Lots of Little Things

I know I'm working on borrowed time right now and I'm trying to take advantage of the warm weather while it lasts knowing full well that the cold is on the way and direct work on the boat will come to an end soon. Over the winter I'll be rebuilding the Westerbeke 27 in the relative warmth of my shop, but for now I have to focus on the million little things that I want to get wrapped up.

When I bought the boat a little over a month ago, I put together a list of things I wanted to get completed before the cold sets in, and I'm happy to report that I think I'll be able to complete all of the tasks I set out to do plus a few more.  Over the past week I've spent time on the following jobs:

1. Seacock Installation: I dry fitted each seacock and backing plate multiple times, rehearsing for the actual install that using 3M 5200 sealant. This is kind of a holy war in boating circles. Many use 4200 which isn't as permanent, but new chemical techniques allow for removal of parts that have been sealed with 5200 so it isn't totally destructive, and 5200 has never failed for me before when applied correctly.

Before we even started dry fitting the seacocks, my son and I sanded down all the through hulls to get old paint and sealant out of the holes.  Next we dry fitted each seacock multiple times to make sure they would snug down properly.  In several cases we had to do some additional sanding inside and outside of the hull to make the flush fit through hulls seat properly. Once we were finally satisfied with the fit, we went to work on the messy job of actually gooping up the through hull fittings and installing the seacocks on the inside of the hull. 

In most cases we were able to apply the 5200 and insert the fitting into the hull while someone on the inside screwed the seacock on. Once hand tight, we cranked them down by inserting a piece of wood into the through hull fitting while the person inside really put their back into tightening the seacock.  After that, we did a rough cleanup and let the curing begin.  So far we've completed three of the five seacocks.  I'm waiting on through hull fittings for the final two that I ordered last week.

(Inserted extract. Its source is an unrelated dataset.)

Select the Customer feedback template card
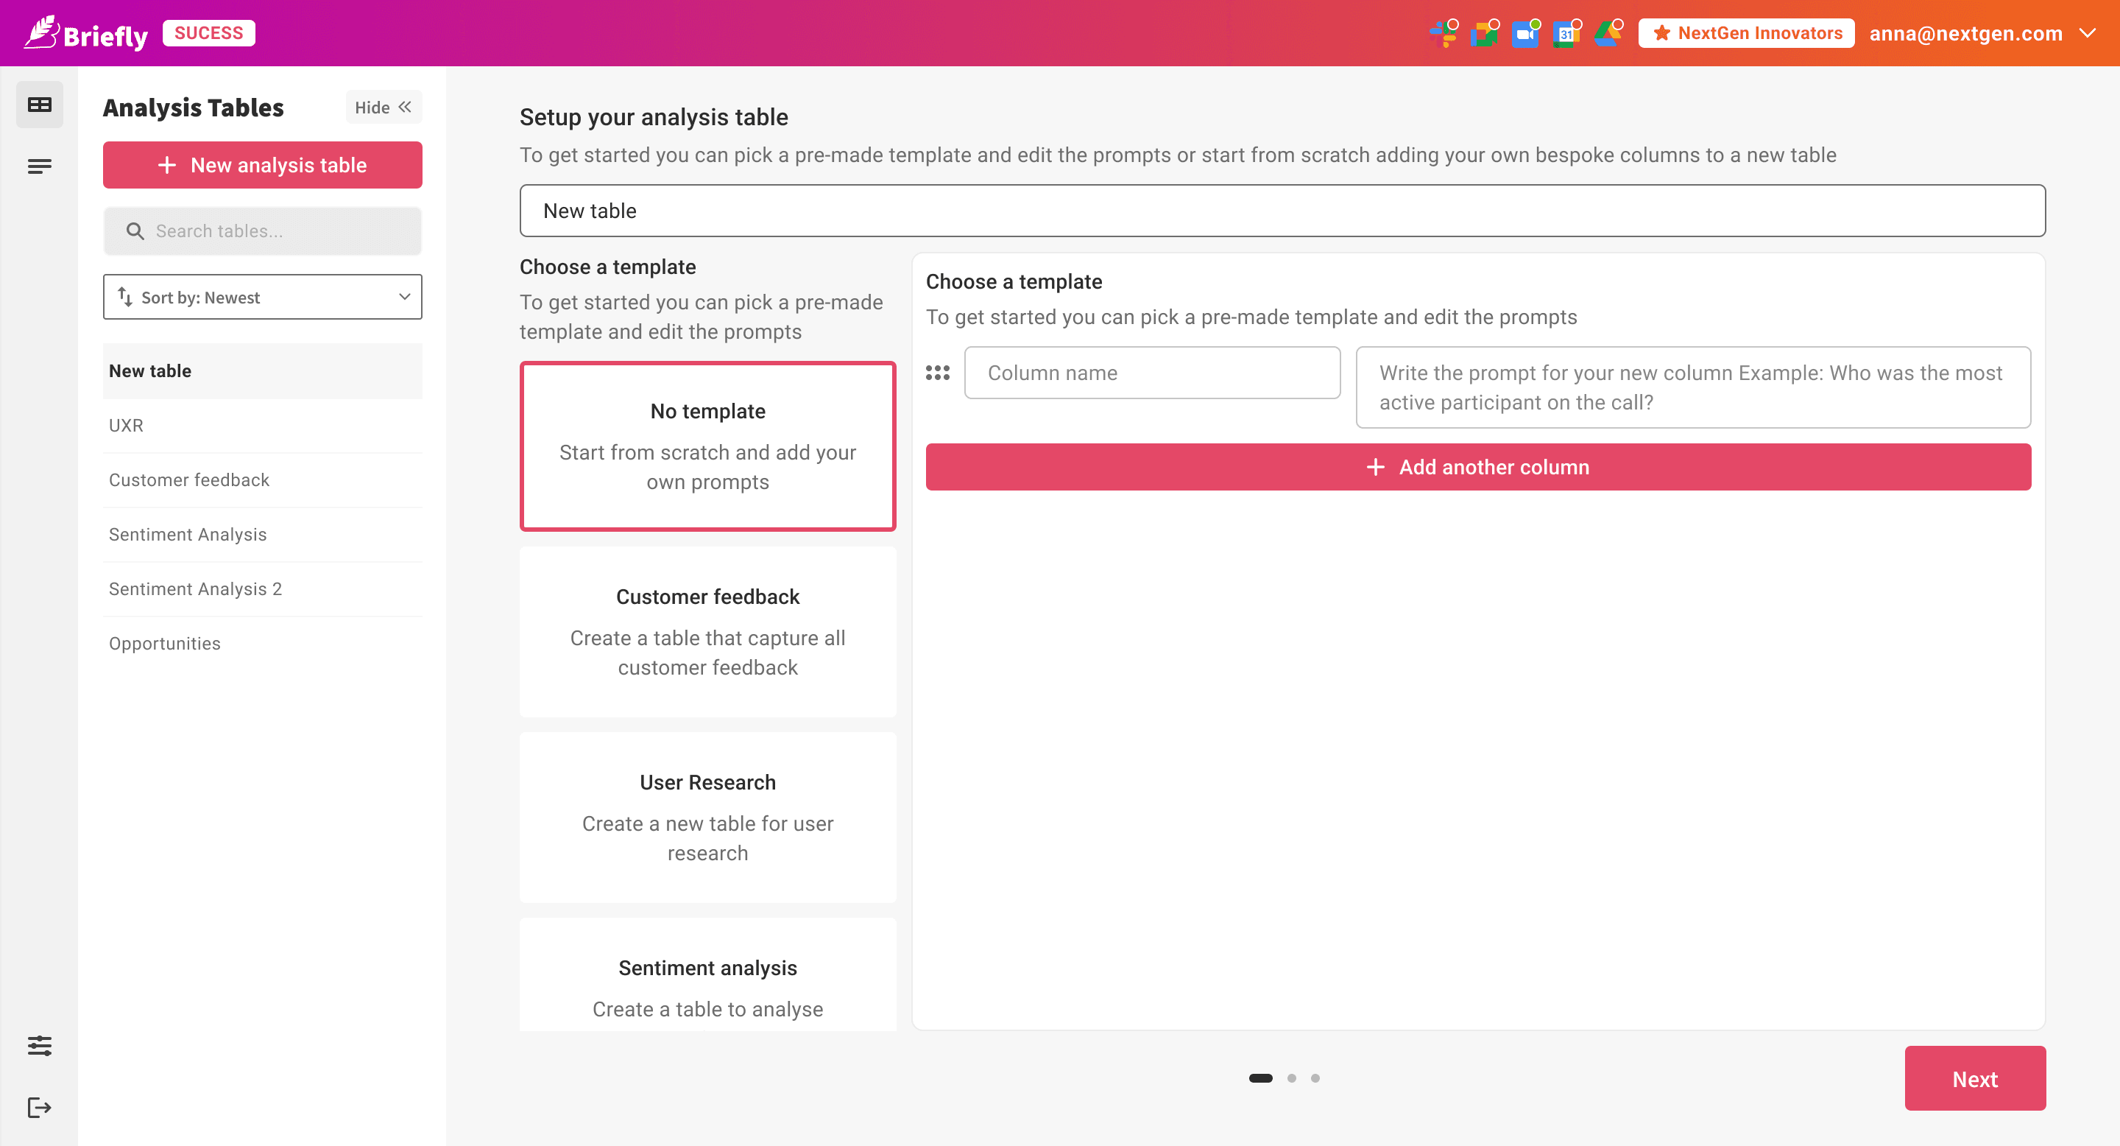The image size is (2120, 1146). [x=708, y=631]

2. Install Scupper and Deck Hoses: One of the first jobs I did when the boat arrived was to install the above waterline through hull fittings for the scupper and deck drains.  Given that the boat is well covered and dry, I wasn't worried about things getting wet down below so I hadn't circled back to installing the hoses for them until this week.  This didn't take particularly long, but involved some interesting 'boat yoga' to access some of the hose runs and wiggle them onto the fittings. The hardest part was bending the heavy 1.5" sanitation hose through holes and around corners. I opted for using this for the deck drains because they travel through some electrically sensitive areas in the boat and I wanted something that would last.  For the cockpit scuppers I used standard smooth walled bilge hose (1.5").  I still have to add a few hose clamps to double up every connection, but I can check this job off the list.

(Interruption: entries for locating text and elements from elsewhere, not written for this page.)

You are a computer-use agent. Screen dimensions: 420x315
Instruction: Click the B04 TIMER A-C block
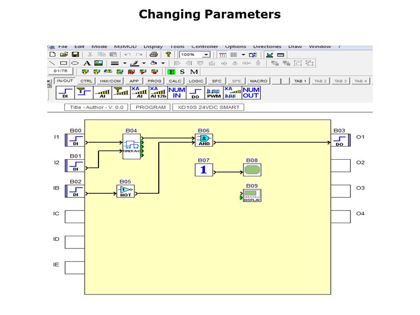coord(132,147)
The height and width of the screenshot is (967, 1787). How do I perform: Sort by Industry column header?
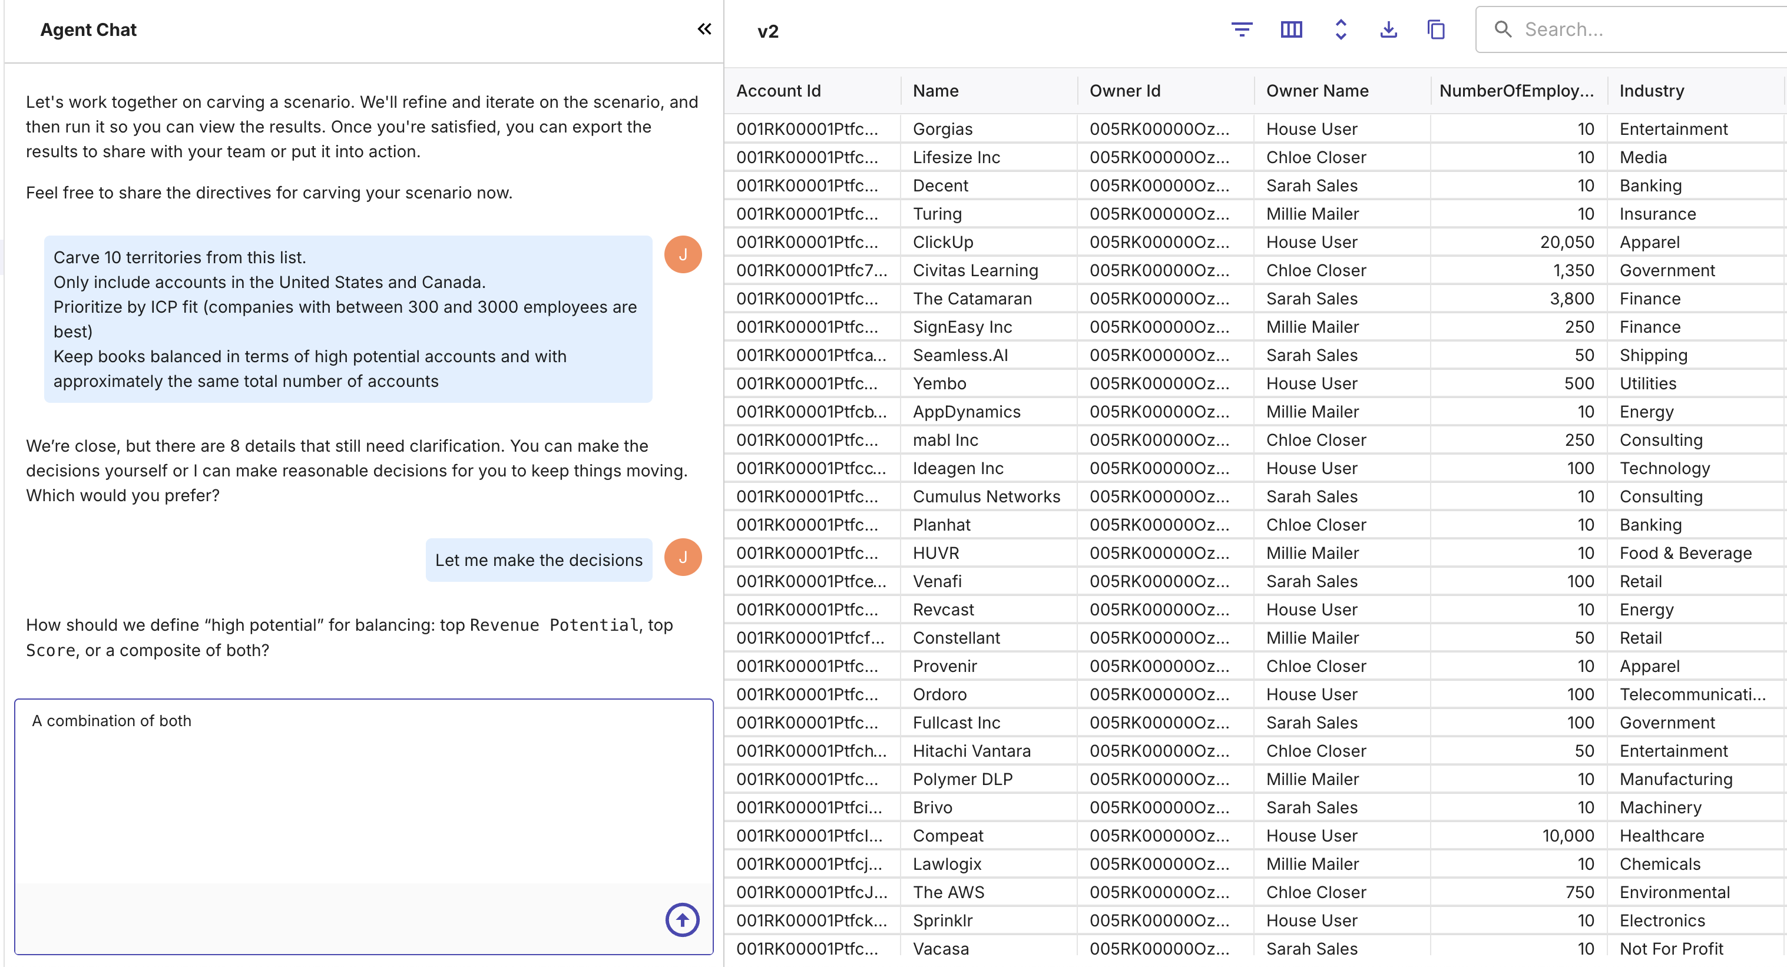tap(1651, 91)
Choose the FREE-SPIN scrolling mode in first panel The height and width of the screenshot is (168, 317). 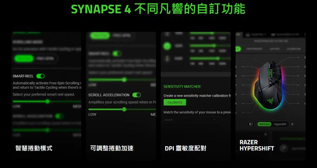point(44,59)
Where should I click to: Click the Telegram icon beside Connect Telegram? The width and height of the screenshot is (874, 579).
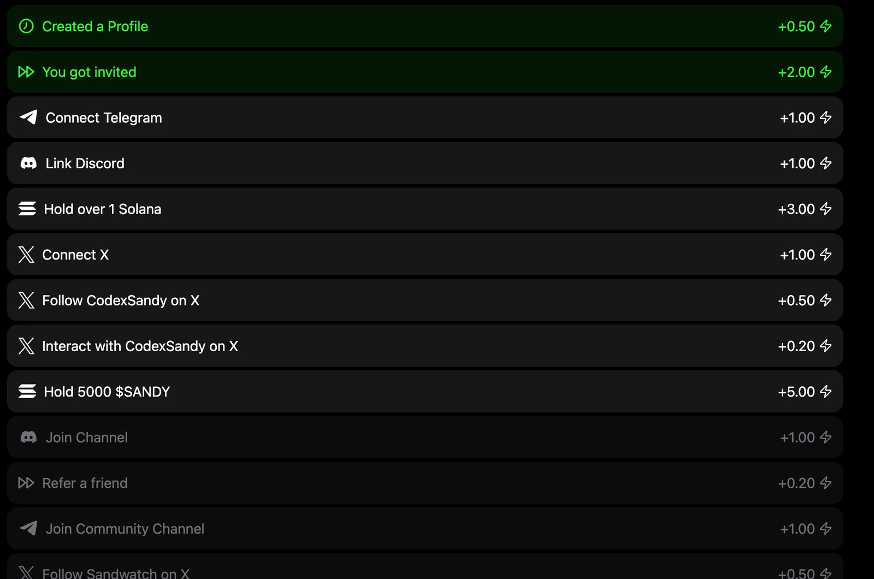[28, 117]
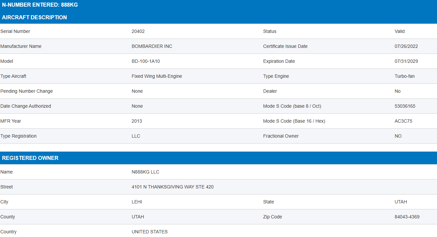The height and width of the screenshot is (237, 437).
Task: Click the Aircraft Description section header
Action: click(35, 17)
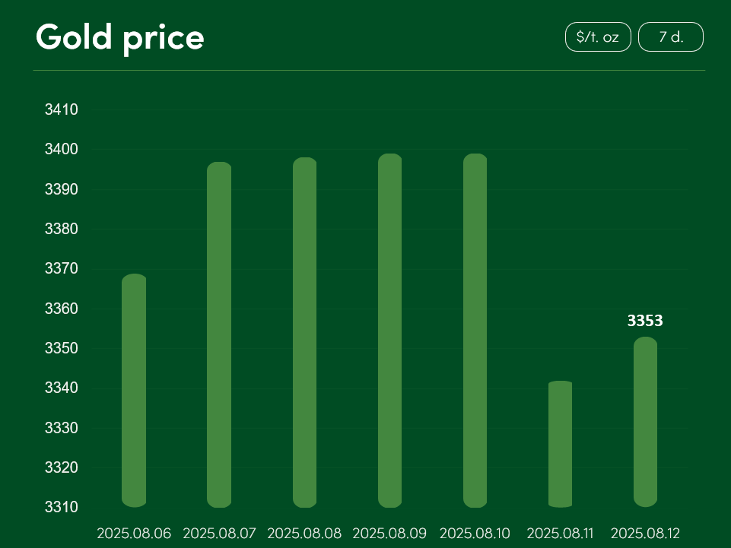Select the 2025.08.09 price bar
Screen dimensions: 731x548
pos(389,331)
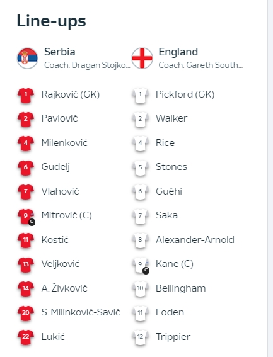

3. Install and Secure Holding Tank: This job was not on my list of to-dos for this year, but when I got
into the vberth area to paint I decided it wouldn't be much additional work to get this done while I was in there.  The previous holding tank was a slightly different size than the new one and I needed to build a frame to support and hold down the new tank.  I started by painting the locker under the vberth where the tank will reside.  I let that dry for a day and then went back and built out a support frame that I also painted and then installed four stainless steel hold downs for straps that I ordered.  I finally got the whole thing installed last night and I'm pleased that the hold down straps keep the tank absolutely still, so I don't expect the tank to be bouncing around when pounding into headseas.